Search code examples
cutf-8labelgtk3

GTK int to unicode char conversion for display in GTK label


I am receiving hex data from a serial port. I have converted the hex data to corresponding int value.

I want to display the equivalent character over GTK label. But if we see character map there are control characters from 0x00 to 0x20.

So i was thinking of adding 256 to the converted int value and show the corresponding Unicode character to label.

But i am not able to convert int to Unicode. say if i have an array of ints 266,267,289... how should i convert it to Unichar and display over GTK label.

I know it may seems very basic problem to you all but i have struggled a lot and didn't find any answer. Please help,


Solution

  • The GTK functions that set text on UI elements all assume UTF-8 strings. A single unsigned byte representing a Unicode code point with value > 127 will not form a valid UTF-8 string if written out as an unsigned byte. I can think of a couple of ways around this.

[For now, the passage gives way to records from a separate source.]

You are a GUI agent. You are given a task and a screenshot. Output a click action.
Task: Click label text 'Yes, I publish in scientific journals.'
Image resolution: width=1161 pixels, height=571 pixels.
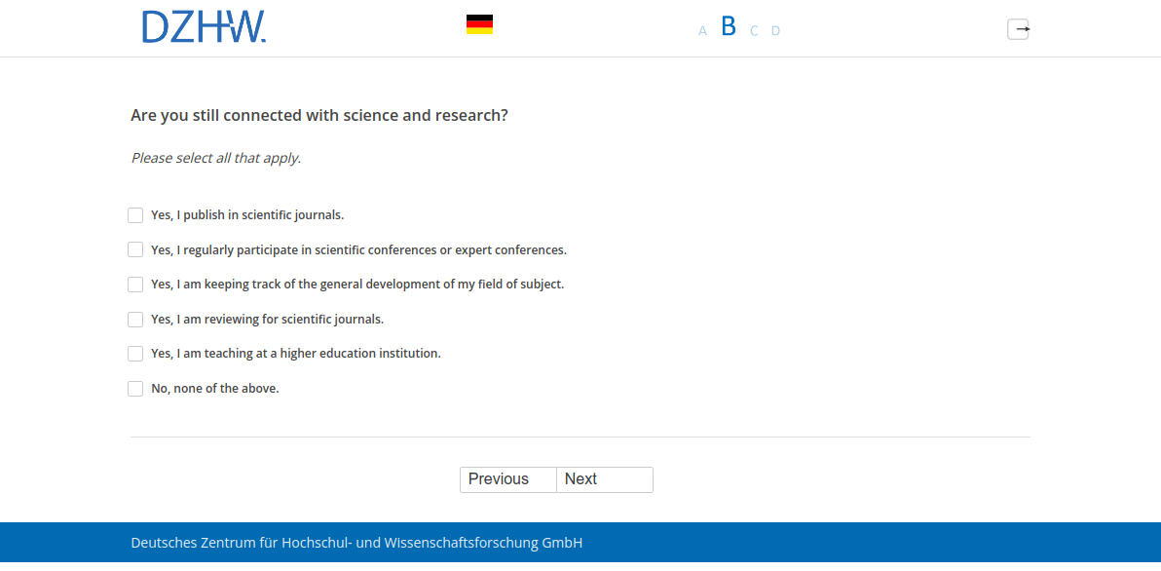247,215

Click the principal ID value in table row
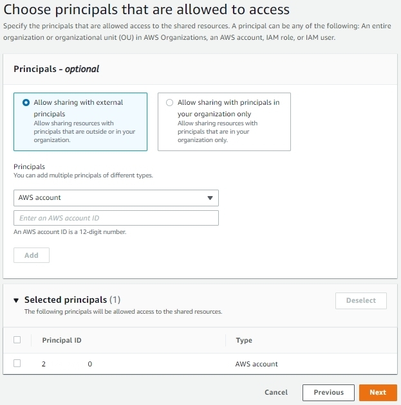(67, 364)
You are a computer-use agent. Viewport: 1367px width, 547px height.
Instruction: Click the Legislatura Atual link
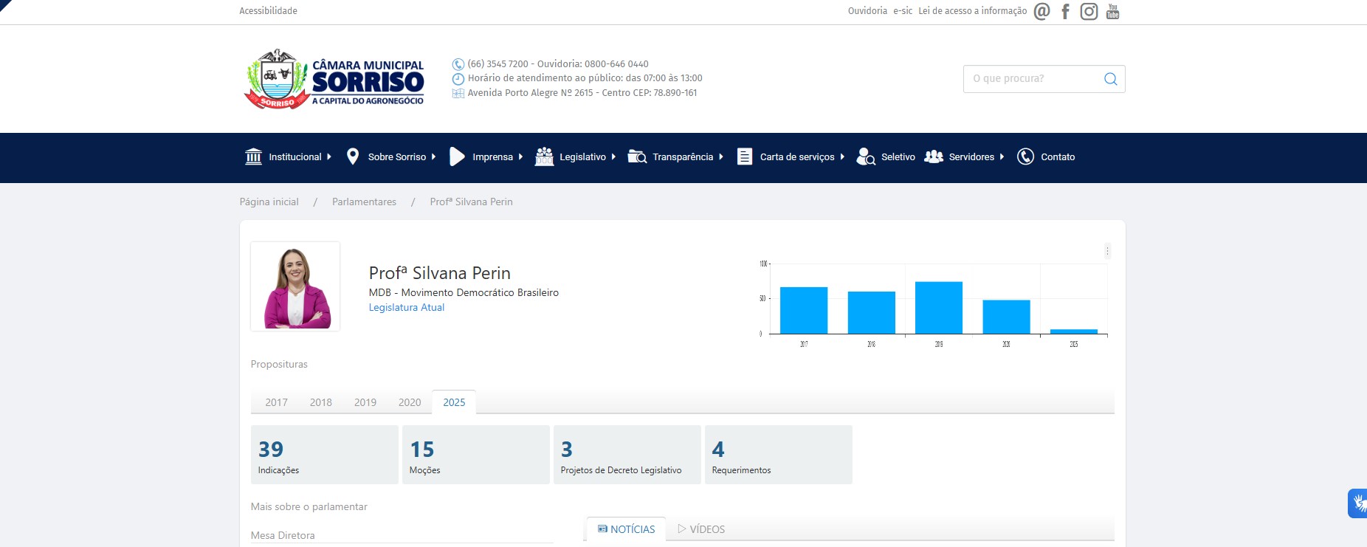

    1. Store the code point as a 32-bit integer (which is essentially UTF-32) and use the functions in the iconv library, or something similar, to do the conversion from UTF-32 to UTF-8. There are other conversion implementations in C widely available. Converting your unsigned byte to UTF-32 really amounts to padding it with three leading zero bytes -- which is easy to code.

    2. Generate a UTF-8 string yourself, based on the 8-bit code point value. Since you have a limited range of values, this is easy-ish. If you look at the way that UTF-8 is written out, e.g., here:

    https://en.wikipedia.org/wiki/UTF-8

    you'll see that the values you need to represent are written as two unsigned bytes, the first beginning with binary 110B, and the second with 10B. The bits of the code point value are split up and distributed between these two bytes. Doing this conversion will need a little masking and bit-shifting, but it's not hugely difficult.

    Having said all that, I have to wonder why you'd want to assign a character to a label that users will likely not understand? Why not just write the hex number on the label, if it is not a displayable character?